[begin Supplied records]
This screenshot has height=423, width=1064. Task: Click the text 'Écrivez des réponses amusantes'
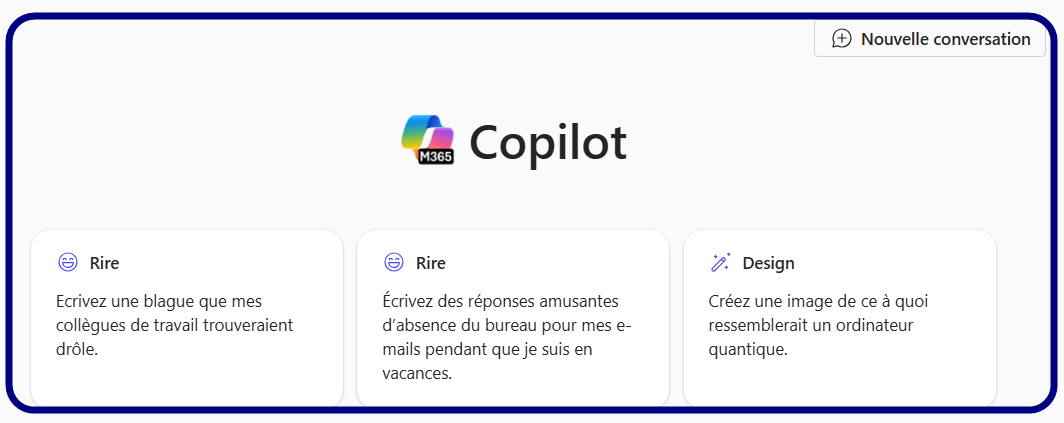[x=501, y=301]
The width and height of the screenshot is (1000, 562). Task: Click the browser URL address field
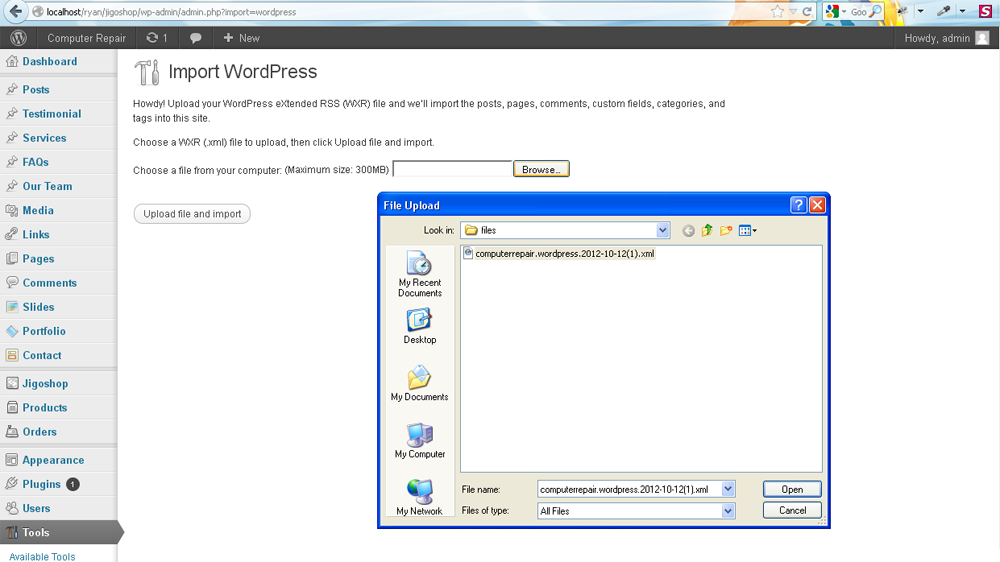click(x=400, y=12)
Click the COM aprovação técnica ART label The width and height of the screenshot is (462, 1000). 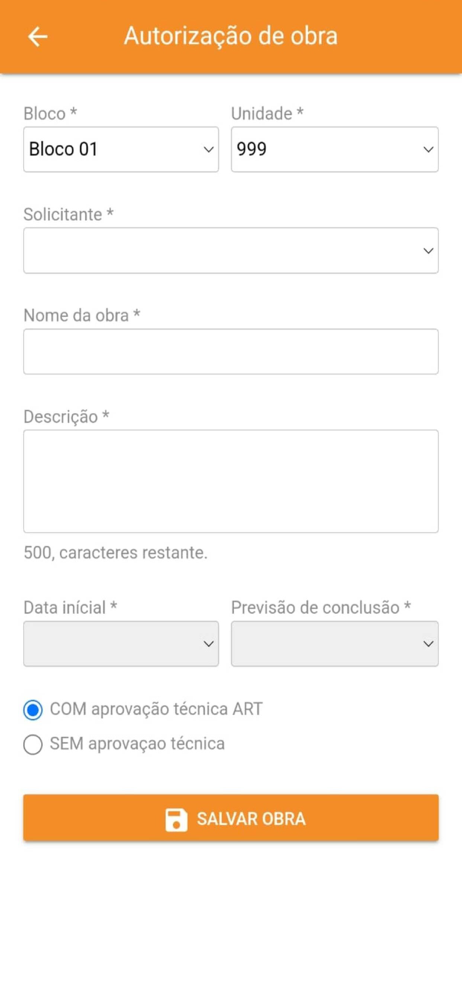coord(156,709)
[end Supplied records]
Gather every line of the entries above that contains the string "Task" with the same capitalization.

This screenshot has height=423, width=1064. Task: Click the text 'Écrivez des réponses amusantes'
The width and height of the screenshot is (1000, 562). Task: Click the browser URL address field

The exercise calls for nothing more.